Report only how many lines of the records contain the word "computer".

+++ Provided data

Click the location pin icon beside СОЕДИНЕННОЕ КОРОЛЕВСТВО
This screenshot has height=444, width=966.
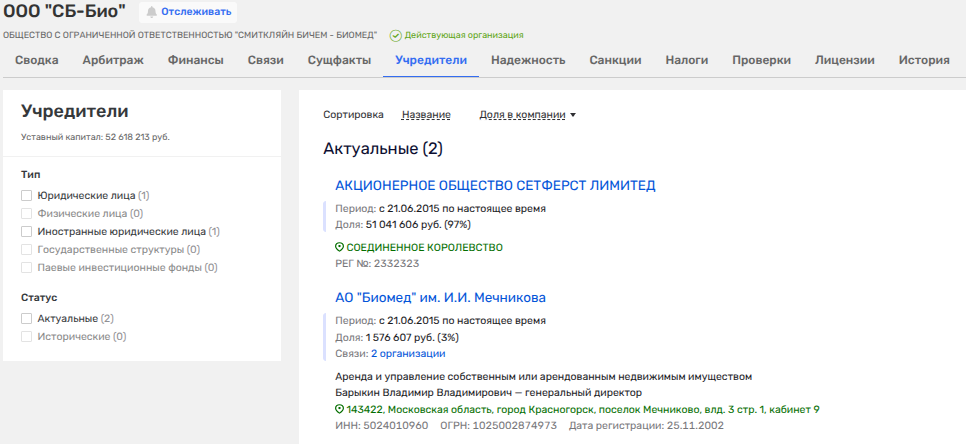[x=340, y=247]
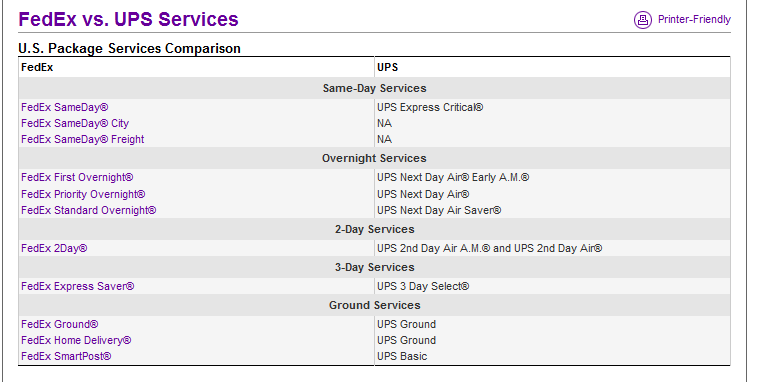Follow the FedEx 2Day® link
This screenshot has height=382, width=758.
(x=54, y=249)
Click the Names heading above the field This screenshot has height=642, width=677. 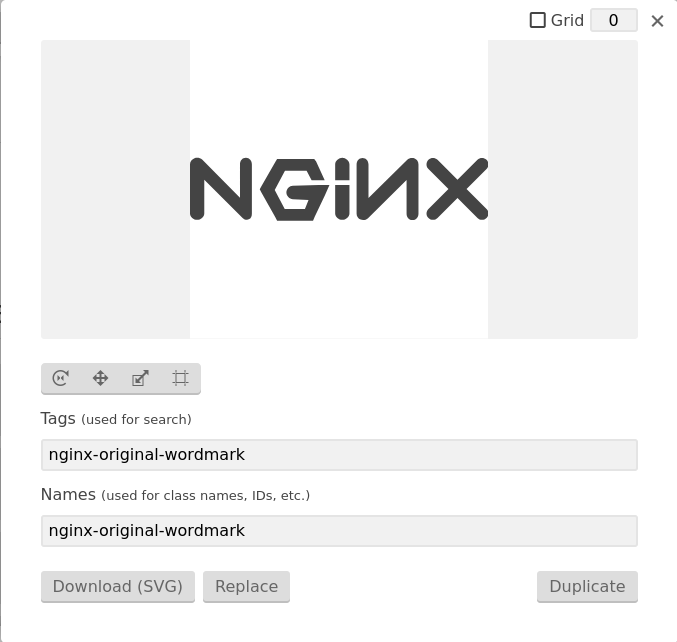68,494
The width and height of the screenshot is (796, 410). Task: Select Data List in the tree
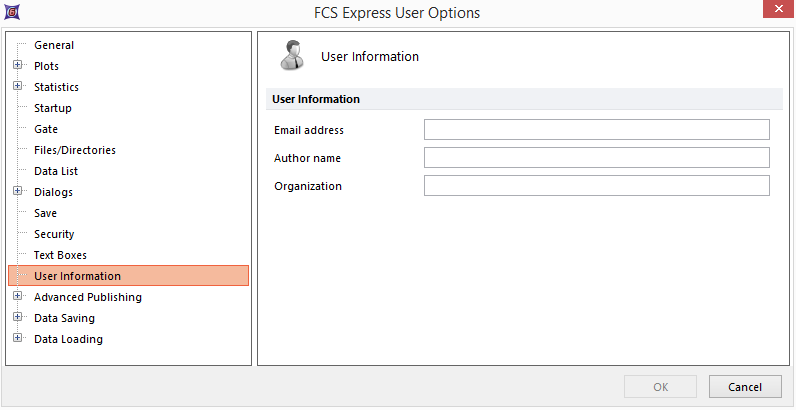56,171
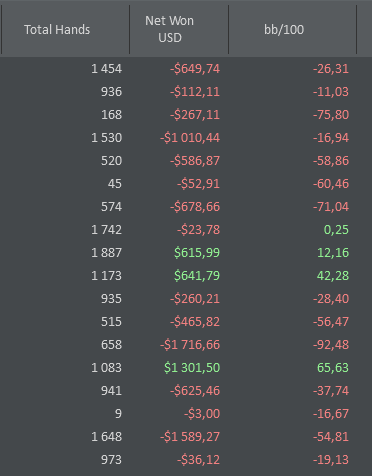372x476 pixels.
Task: Click the -54,81 bb/100 value
Action: (331, 437)
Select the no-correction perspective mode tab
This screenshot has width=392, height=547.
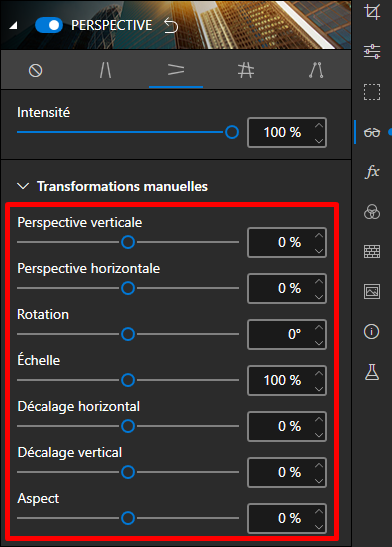click(x=36, y=71)
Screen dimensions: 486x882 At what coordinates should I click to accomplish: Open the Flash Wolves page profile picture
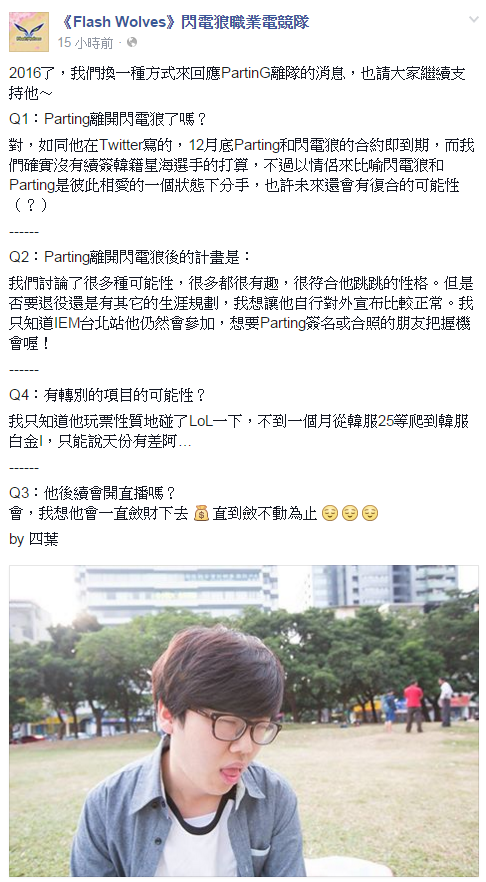click(x=29, y=32)
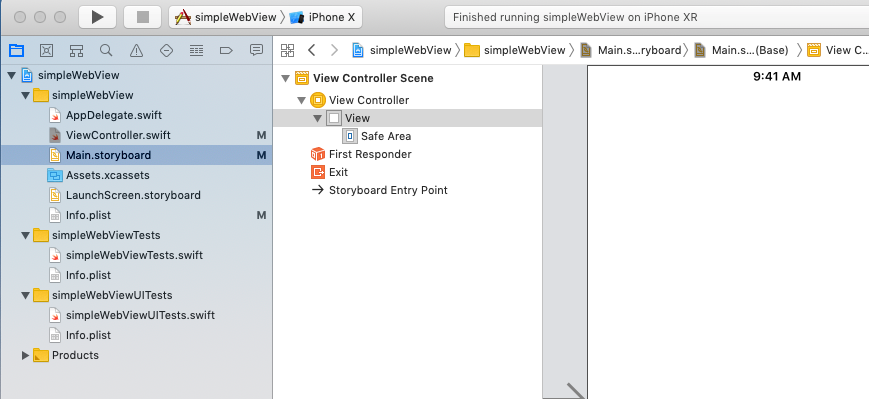Show the Symbol navigator
Image resolution: width=869 pixels, height=399 pixels.
(x=76, y=51)
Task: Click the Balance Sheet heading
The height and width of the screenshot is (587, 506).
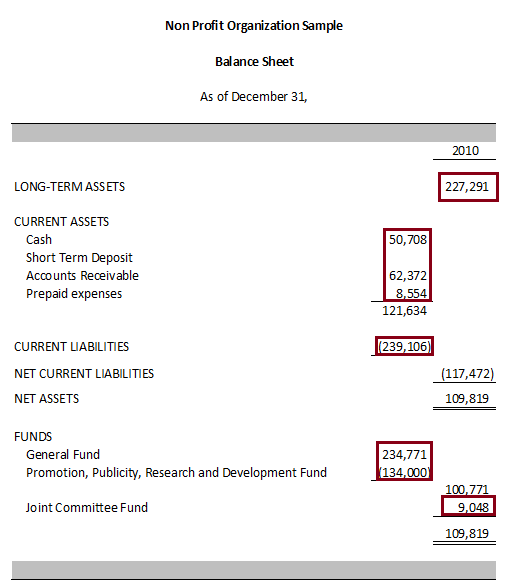Action: point(254,61)
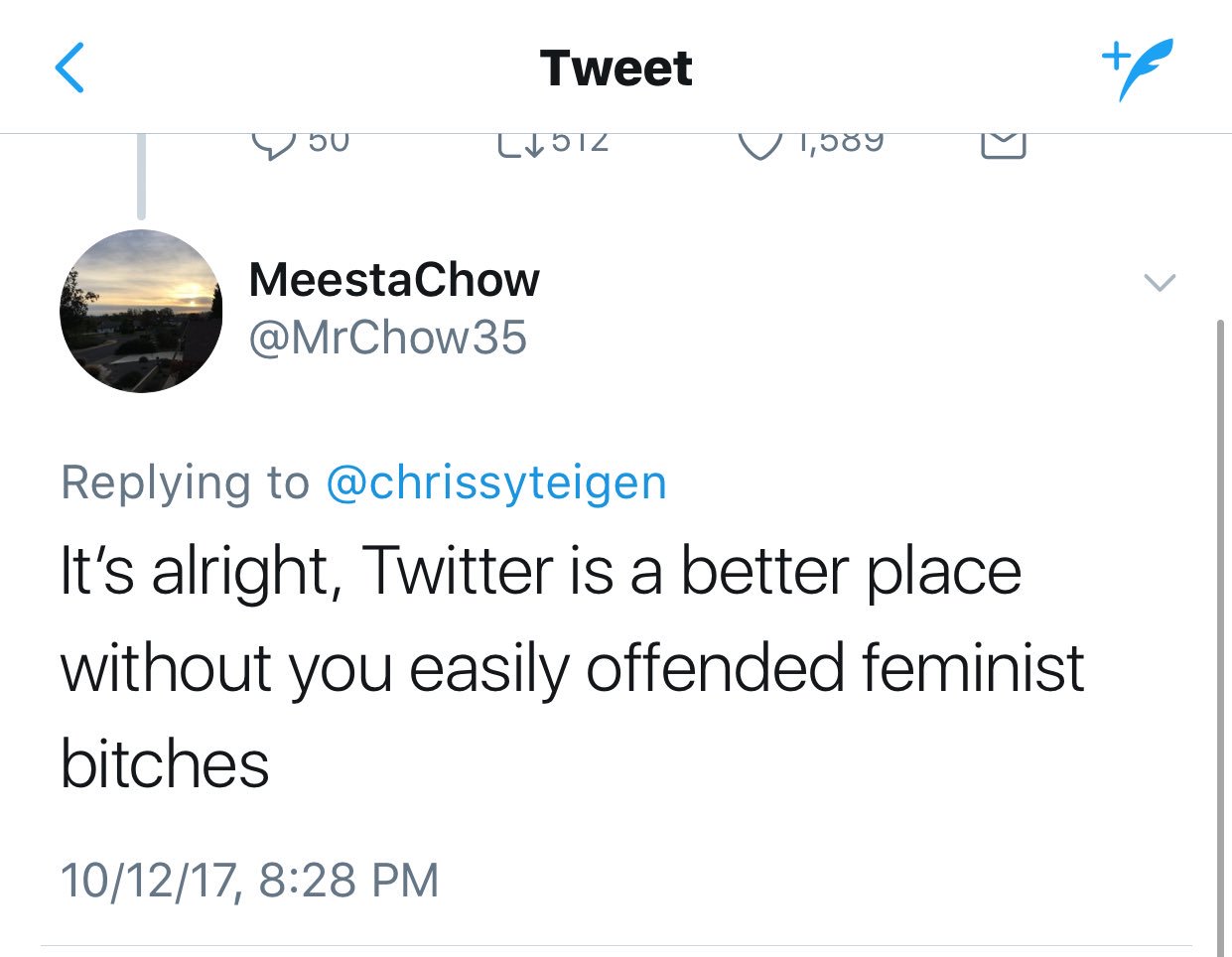Open the MeestaChow sunset profile picture
Viewport: 1232px width, 957px height.
click(x=141, y=311)
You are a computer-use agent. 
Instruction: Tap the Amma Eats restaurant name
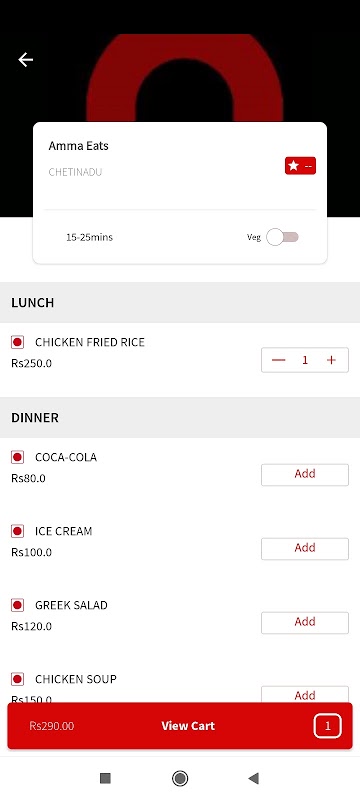pos(79,146)
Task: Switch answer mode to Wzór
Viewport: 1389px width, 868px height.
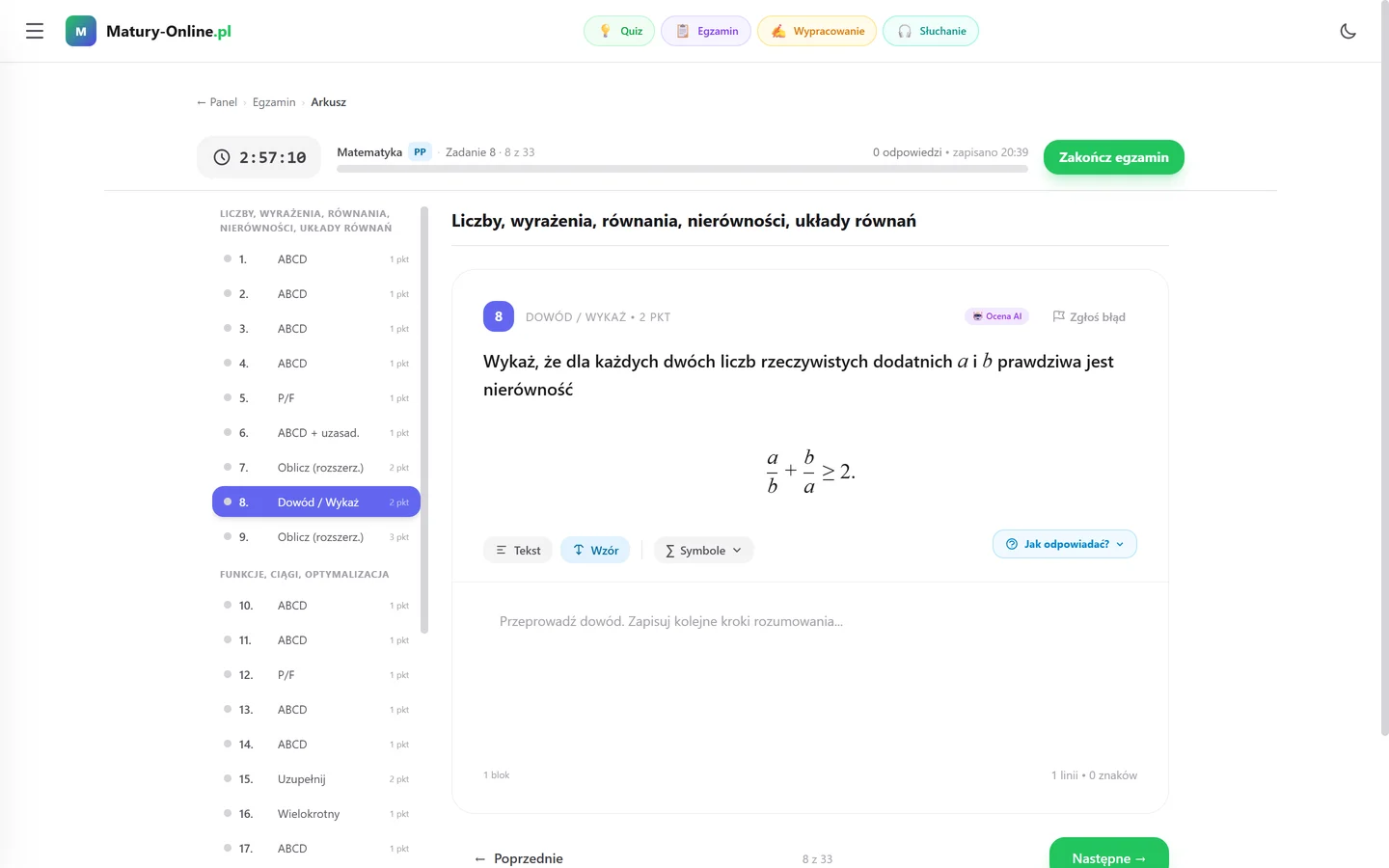Action: click(596, 550)
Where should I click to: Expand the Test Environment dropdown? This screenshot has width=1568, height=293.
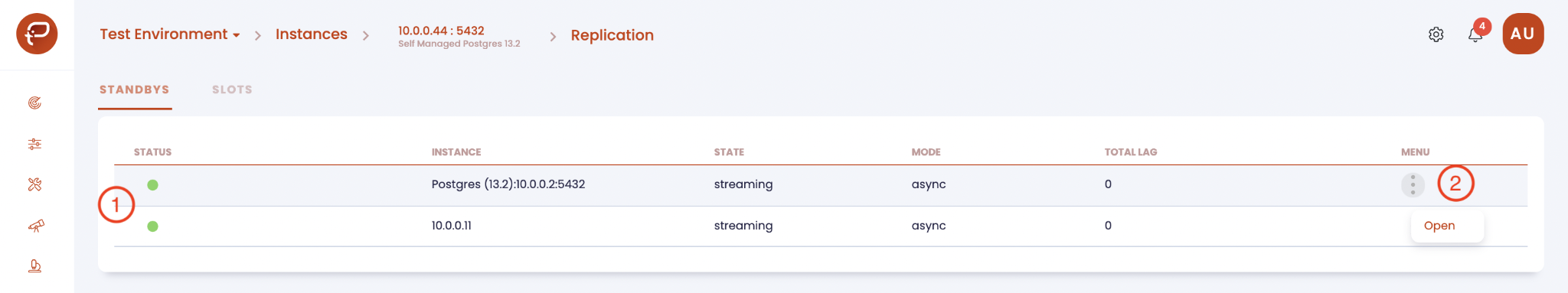pyautogui.click(x=170, y=34)
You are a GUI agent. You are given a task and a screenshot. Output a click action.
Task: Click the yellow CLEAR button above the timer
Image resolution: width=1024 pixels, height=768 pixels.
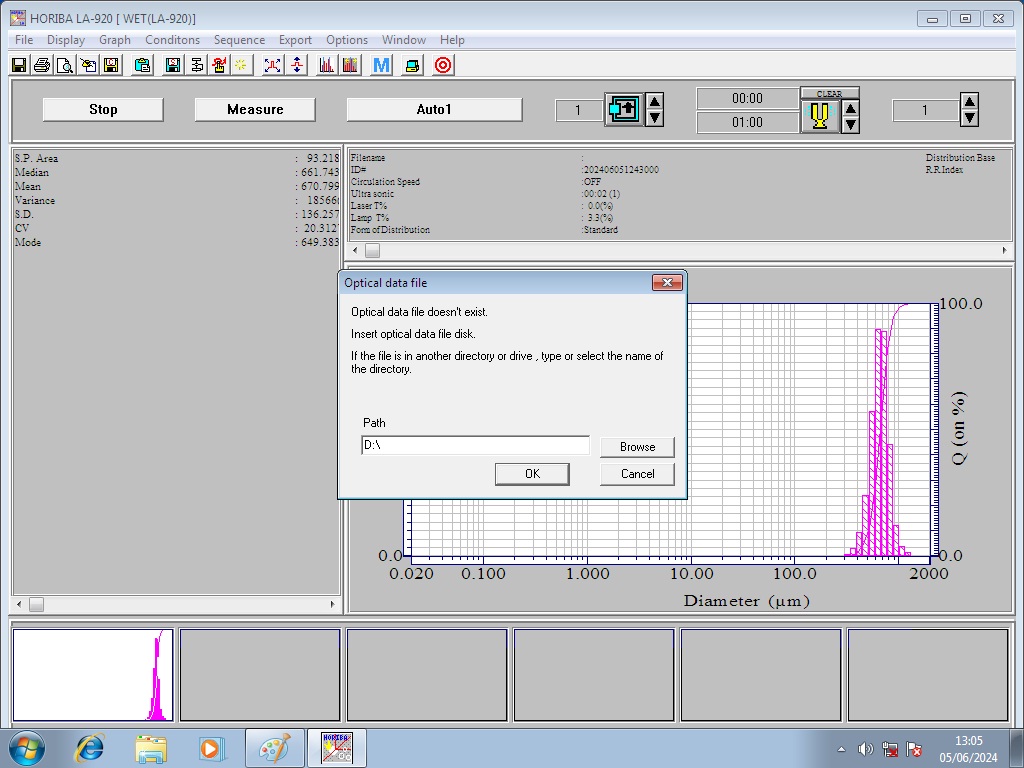click(830, 92)
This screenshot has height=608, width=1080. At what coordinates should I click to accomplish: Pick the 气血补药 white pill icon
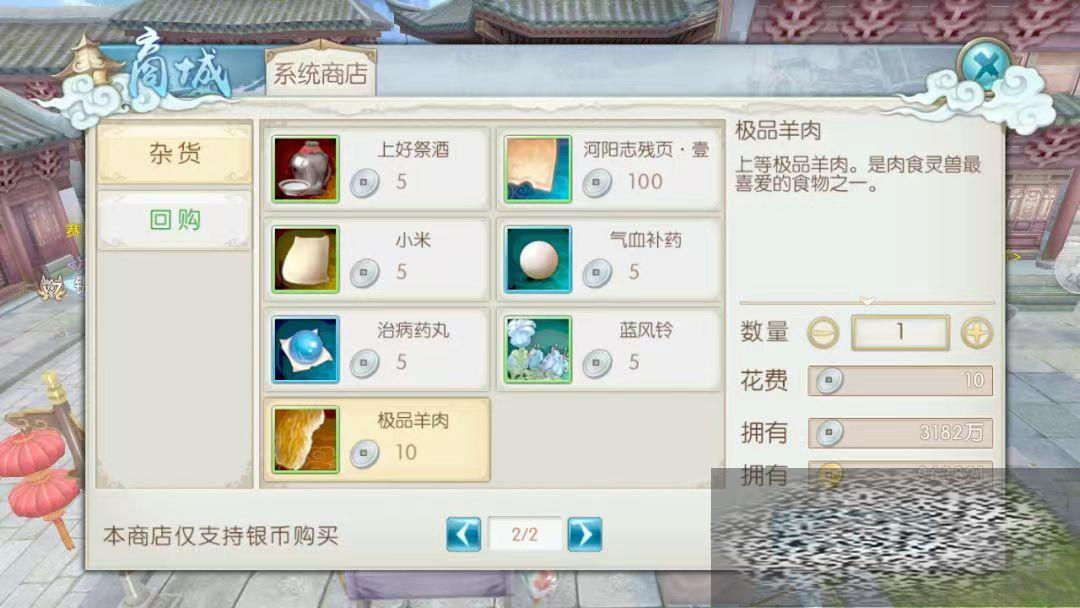pos(537,260)
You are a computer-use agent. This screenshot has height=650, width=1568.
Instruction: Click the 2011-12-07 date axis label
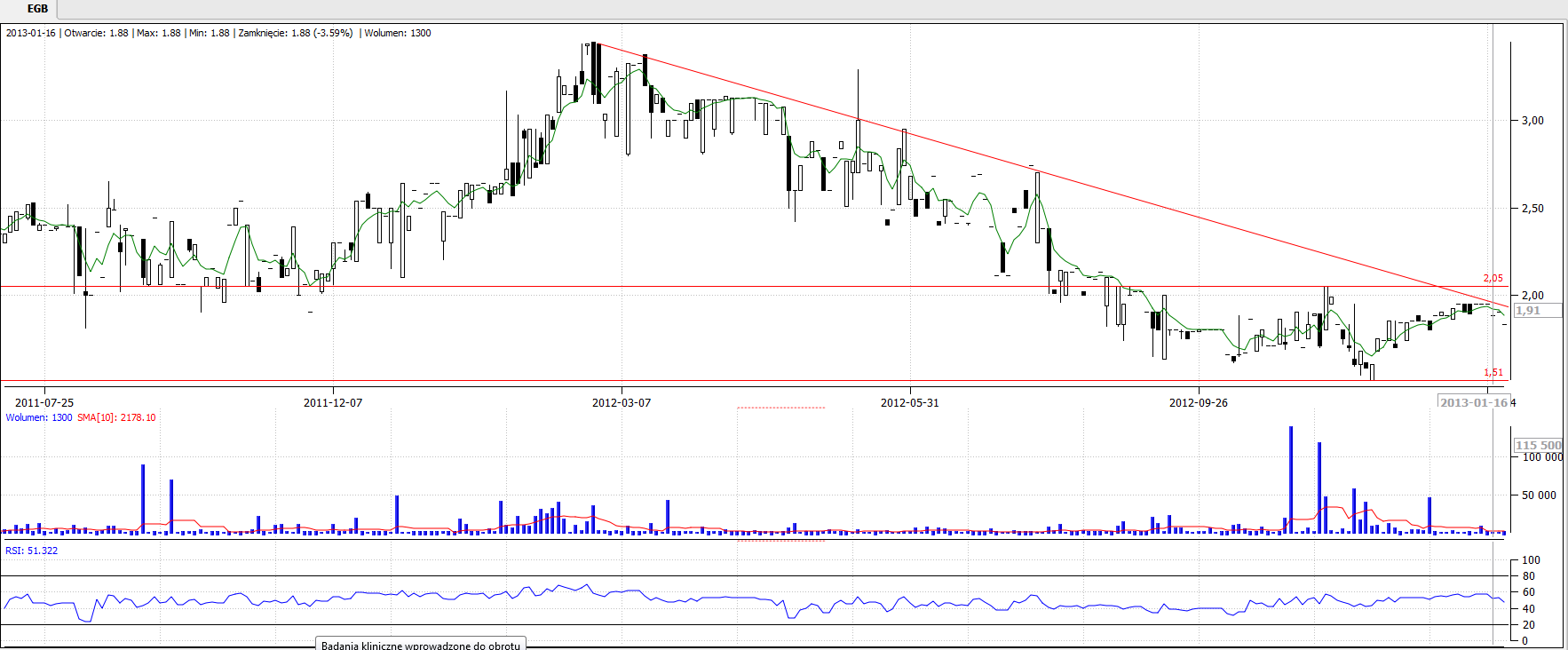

++++++

▸ **Result**
2